Records from a dataset:
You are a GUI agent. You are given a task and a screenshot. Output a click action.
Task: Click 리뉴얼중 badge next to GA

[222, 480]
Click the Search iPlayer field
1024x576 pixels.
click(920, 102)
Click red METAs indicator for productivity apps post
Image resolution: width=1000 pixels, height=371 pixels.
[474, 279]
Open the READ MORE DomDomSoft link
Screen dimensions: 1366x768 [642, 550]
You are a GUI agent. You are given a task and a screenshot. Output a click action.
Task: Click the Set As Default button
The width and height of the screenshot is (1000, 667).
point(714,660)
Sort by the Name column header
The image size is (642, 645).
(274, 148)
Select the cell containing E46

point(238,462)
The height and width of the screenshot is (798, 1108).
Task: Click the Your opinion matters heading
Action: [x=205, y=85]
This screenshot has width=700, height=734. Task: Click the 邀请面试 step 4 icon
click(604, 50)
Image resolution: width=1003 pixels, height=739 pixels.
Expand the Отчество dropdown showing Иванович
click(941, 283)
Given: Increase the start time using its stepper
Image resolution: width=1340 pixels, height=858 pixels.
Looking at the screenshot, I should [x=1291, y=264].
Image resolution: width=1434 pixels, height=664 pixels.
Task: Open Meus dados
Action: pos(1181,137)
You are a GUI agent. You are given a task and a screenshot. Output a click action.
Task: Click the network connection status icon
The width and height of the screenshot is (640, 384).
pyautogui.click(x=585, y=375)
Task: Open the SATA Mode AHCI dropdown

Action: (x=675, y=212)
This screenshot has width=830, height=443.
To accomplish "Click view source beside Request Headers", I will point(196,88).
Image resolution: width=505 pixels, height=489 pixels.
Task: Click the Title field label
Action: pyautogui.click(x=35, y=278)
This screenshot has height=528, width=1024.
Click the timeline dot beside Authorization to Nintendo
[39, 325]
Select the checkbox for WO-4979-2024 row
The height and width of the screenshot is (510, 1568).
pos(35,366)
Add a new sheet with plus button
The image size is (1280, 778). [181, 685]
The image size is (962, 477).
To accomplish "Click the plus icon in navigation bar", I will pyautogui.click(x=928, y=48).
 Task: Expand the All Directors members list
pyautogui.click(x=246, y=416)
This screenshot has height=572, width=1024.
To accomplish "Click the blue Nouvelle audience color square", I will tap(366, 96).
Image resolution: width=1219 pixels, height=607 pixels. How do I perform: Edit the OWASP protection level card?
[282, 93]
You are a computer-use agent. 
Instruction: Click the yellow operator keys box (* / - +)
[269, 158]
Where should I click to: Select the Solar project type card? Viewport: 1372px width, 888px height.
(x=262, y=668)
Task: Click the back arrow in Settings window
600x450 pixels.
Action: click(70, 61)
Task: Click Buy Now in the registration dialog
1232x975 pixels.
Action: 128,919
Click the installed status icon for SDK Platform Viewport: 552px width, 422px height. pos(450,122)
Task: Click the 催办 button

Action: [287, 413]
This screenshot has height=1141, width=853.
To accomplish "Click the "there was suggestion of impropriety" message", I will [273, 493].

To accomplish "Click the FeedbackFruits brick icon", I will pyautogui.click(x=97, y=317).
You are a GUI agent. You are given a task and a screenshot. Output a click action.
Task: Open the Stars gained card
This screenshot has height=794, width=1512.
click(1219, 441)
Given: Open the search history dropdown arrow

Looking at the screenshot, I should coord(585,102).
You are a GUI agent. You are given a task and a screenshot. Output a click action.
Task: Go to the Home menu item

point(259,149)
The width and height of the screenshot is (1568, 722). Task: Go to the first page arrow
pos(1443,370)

Task:
Copy the lines that hold the word "status". Take them from the records above.

Answer to this task:
Task: Click the network connection status icon
Click the installed status icon for SDK Platform Viewport: 552px width, 422px height. pos(450,122)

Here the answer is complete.